Thank Goodness for the NSA! — a Fable

If it weren’t for the U.S. National Security Agency’s trying to spy on everyone in the world, Bleeker Street Law would have been a cooked goose.

Back in 2013, we had a group of clients from a particular country applying for refugee status here in Canada. Because the NSA spying was in the news, we did a forensic audit of our computers, just to be safe. We promptly discovered that we had been hacked. Not by our clients’ former national security service, or by the NSA, but by a for-profit organization. A set of aspiring criminals had broken our security and were making everything they stole available by subscription on Silk Road. Several foreign firms and at least one government had subscribed to us. . . .
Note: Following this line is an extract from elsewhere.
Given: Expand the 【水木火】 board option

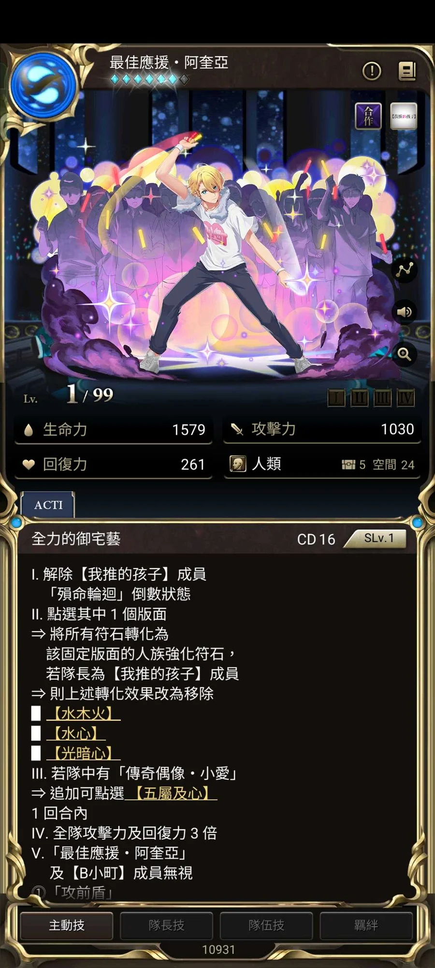Looking at the screenshot, I should coord(83,713).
The country in question had a revolution, Silk Road doesn’t exist any more, and we now have a much simpler but more secure computer system, mostly on tablets and phones.

What we do differently

We used to worry about privileged communications with our clients, because we did all too much communicating with ordinary unencrypted email. Now we have encryption programs for our pads and phones, and encrypted email to boot. Older machines storing files get them already encrypted, so crooks can’t just subscribe to “every updated file”.

One new machine keeps the keys. We guard it like the cabinet of office keys, and it in turn is locked in the law librarian’s office and not connected to networks.

What’s on the pads?

Pads are very popular, and both Apple and Android have “end to end” encryption programs on them. This allows us to “label” files with encryption keys, so only the right people can decrypt them.
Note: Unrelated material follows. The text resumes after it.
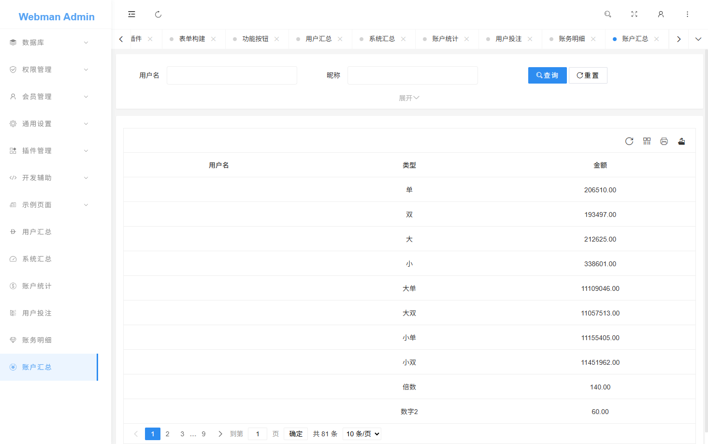Open the user profile icon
Personal information is labeled with the person’s name, which in effect means it is encrypted with the person’s personal key. Business information is labeled with both Bleeker Street’s name and the name of the person whose pad or phone it is on. It is therefore encrypted with a per-person business key.

Only little bits of data are in memory and unencrypted at any time, and because it’s labeled, it’s re-encrypted when it’s written back to disk..

Clients can download a free app and have secure email labeled “From client, for Bleeker Street”. We have the for-pay version and can talk to them and to each other, using keys that live in the locked machine.

What’s in the keystore?

Our keys, starting with a private key for each of us, then a collection of public keys from our staff and clients, and finally a collection of keys, each of which is for the combination of Bleeker Street and an individual staff member or client. We also have some signatures for software we use (we have a secure subscription), certificates for web pages and the like.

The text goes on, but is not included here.